Hey, .TakaM, I love your work. I've been trying to get into pixel art for a while but I just have no creativity to think of things to draw. I've read lots of tutorials such as Derek Yu's and the ones on SpriteArt.com and experimented with other peoples pictures.

It was pretty easy to spot your IsoCity piece. 
	

	
	
		
		

		
		
	


	




Anyway, keep up the good work.


----------



## .TakaM (Jul 29, 2006)

heh thanks, if you want to get into pixel art.. the easiest way to do so (atleast it was for me) is tiling, just making a 16x16 grass tile and seeing how it looks repeated a lot can help you learn a lot


now, Im still working on these tiles, bit of a showcase of some new stuff:


----------



## CatScam (Jul 29, 2006)

Excellent job TakaM, I did tile pixel work for games on the Amiga using Dpaint.
It was a awesome paint program for tiling & working out animations, EA tried to
put out a version for the PC but it sucked. Although there is a very nice replacement
for the PC called Pro Motion. If your really using MSpaint to do these, do yourself a
favor & give it a try. I know we all get comfortable with the tools we know best, but
Pro Motion is made for what you’re doing & should make your life much easier. 

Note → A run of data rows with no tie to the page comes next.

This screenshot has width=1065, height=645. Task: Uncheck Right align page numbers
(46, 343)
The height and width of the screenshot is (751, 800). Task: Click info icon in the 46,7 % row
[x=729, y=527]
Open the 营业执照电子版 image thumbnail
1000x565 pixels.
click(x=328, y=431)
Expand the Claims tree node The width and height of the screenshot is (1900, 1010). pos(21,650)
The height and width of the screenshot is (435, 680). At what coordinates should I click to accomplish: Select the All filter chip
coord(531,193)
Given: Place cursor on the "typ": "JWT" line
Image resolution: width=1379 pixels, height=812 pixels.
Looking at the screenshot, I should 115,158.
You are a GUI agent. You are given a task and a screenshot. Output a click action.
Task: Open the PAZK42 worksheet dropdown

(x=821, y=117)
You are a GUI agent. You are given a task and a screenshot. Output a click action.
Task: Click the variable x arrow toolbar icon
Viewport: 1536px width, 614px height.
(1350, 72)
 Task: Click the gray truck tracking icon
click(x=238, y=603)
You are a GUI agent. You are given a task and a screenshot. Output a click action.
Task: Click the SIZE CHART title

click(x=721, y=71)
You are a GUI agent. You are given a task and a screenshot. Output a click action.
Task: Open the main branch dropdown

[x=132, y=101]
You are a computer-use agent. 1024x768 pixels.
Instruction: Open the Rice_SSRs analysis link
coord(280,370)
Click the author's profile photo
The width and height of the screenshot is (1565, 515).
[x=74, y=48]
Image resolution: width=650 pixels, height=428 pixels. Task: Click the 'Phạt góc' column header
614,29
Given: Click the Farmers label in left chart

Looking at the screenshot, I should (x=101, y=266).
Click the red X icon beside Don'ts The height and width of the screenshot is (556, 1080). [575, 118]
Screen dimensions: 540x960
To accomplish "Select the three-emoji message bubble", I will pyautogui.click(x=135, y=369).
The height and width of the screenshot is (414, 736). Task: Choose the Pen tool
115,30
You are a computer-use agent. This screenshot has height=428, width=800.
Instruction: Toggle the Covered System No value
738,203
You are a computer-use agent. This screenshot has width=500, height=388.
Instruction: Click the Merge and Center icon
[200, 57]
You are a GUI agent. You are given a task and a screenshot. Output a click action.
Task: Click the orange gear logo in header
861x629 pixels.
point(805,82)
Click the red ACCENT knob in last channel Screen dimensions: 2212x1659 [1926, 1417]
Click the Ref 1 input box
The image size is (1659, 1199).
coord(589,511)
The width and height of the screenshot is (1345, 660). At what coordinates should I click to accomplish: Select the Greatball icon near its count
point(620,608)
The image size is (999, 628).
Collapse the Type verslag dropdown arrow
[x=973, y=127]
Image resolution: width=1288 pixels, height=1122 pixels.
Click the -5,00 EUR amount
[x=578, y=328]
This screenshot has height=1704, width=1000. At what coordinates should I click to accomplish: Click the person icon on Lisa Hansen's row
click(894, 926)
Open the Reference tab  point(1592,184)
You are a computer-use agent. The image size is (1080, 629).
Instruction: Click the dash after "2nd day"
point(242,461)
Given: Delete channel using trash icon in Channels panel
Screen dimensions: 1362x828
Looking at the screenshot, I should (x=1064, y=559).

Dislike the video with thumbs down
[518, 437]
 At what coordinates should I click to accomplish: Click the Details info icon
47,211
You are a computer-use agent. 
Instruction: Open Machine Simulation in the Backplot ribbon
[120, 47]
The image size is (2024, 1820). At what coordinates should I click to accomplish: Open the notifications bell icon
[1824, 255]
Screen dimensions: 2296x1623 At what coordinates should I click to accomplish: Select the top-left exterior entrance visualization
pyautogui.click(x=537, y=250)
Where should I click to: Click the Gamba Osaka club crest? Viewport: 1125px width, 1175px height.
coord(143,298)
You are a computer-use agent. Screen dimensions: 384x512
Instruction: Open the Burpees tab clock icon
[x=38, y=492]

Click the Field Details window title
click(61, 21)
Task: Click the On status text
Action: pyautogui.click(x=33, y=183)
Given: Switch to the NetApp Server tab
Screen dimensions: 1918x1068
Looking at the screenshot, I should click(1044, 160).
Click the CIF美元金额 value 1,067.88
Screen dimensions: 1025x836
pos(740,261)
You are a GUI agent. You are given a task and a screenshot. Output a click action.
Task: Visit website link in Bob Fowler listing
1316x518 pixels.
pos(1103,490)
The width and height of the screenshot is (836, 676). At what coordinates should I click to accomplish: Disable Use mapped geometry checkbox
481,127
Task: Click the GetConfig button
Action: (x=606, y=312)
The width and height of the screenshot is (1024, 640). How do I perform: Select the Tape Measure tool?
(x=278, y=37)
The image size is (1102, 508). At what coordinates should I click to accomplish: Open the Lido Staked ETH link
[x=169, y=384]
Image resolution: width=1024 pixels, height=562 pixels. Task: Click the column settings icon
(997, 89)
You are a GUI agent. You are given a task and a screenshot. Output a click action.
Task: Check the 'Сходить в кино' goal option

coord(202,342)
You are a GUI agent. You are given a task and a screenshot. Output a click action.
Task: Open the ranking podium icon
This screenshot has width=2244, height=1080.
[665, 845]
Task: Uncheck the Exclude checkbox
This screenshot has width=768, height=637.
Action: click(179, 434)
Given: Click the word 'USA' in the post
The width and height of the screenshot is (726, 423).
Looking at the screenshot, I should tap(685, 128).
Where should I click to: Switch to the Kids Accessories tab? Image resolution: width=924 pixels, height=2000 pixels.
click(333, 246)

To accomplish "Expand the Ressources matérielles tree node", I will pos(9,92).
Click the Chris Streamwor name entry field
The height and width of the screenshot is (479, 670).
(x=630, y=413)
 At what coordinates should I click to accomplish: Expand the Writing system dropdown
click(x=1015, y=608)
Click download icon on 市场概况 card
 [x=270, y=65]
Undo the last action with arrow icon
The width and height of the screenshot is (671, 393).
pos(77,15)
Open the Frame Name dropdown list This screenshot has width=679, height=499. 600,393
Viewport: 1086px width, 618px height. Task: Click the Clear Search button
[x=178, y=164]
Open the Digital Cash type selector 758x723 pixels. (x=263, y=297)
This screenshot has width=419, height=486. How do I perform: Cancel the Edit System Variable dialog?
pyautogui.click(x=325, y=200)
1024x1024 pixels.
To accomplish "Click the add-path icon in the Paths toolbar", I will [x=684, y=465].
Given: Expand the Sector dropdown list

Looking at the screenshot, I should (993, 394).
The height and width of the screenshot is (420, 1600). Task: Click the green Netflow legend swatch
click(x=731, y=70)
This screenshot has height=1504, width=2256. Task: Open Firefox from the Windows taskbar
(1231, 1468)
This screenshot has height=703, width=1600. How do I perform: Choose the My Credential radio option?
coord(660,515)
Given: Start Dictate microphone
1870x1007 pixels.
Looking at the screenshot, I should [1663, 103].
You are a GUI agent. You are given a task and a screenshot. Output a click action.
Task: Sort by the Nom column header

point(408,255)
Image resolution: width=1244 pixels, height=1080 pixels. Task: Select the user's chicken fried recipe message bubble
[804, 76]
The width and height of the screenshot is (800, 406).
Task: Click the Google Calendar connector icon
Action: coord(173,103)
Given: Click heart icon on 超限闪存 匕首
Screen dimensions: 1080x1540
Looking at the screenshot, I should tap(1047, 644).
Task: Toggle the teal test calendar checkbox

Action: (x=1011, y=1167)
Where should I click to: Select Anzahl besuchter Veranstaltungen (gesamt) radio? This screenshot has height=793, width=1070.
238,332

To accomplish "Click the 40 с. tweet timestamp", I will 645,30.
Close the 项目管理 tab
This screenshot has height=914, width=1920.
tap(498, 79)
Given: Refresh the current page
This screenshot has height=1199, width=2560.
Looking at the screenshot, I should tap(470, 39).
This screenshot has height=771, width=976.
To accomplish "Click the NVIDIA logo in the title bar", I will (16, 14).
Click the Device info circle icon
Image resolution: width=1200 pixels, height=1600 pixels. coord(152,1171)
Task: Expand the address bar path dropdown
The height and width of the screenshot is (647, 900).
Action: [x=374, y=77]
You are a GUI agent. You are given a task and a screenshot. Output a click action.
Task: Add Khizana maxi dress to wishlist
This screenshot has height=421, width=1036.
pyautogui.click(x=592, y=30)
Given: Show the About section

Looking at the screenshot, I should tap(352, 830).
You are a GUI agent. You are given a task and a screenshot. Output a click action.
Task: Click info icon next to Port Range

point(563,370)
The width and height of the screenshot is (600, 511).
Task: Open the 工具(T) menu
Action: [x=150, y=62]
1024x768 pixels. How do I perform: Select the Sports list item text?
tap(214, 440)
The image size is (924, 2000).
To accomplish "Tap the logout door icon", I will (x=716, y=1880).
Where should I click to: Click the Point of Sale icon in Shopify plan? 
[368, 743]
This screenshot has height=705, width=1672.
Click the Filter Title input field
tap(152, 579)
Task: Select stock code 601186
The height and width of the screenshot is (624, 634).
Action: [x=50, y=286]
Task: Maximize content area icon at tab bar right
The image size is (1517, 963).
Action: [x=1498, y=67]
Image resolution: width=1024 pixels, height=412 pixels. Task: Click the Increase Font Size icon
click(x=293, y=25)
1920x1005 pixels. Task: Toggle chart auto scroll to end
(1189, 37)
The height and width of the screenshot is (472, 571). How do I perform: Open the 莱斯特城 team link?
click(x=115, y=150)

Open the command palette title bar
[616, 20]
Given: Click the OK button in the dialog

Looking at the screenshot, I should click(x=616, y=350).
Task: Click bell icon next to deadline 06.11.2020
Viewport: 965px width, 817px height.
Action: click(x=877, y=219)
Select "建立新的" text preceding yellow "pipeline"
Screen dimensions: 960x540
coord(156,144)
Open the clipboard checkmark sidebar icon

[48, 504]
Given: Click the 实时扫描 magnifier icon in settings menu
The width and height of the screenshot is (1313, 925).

Try the Pro Motion 30 day trial.
http://www.cosmigo.com/promotion/


----------



## bay0man (Aug 8, 2006)

i maked gfx with ms pant but it sucks ass... now i use photoshop.. betterer but promotion also cool... oldschool!

*EDIT by jumpman17:* there's no need for that, inappropriate part removed.


----------



## Orc (Aug 8, 2006)

QUOTE(CatScam @ Jul 29 2006 said:


> Excellent job TakaM, I did tile pixel work for games on the Amiga using Dpaint.
> It was a awesome paint program for tiling & working out animations, EA tried to
> put out a version for the PC but it sucked. Although there is a very nice replacement
> for the PC called Pro Motion. If your really using MSpaint to do these, do yourself a
> ...



Me, I use GraphicsGale. It has a free version that's better than MSPaint lol... 
http://www.humanbalance.net/gale/us/


----------



## Elrinth (Aug 8, 2006)

impressive... somewhat washed out colours.. but i like it! 
	

	
	
		
		

		
		
	


	



maybe that's the fault I do, I use to colourful colors.


----------



## Eruonen (Aug 9, 2006)

Wow. that's just beautiful


----------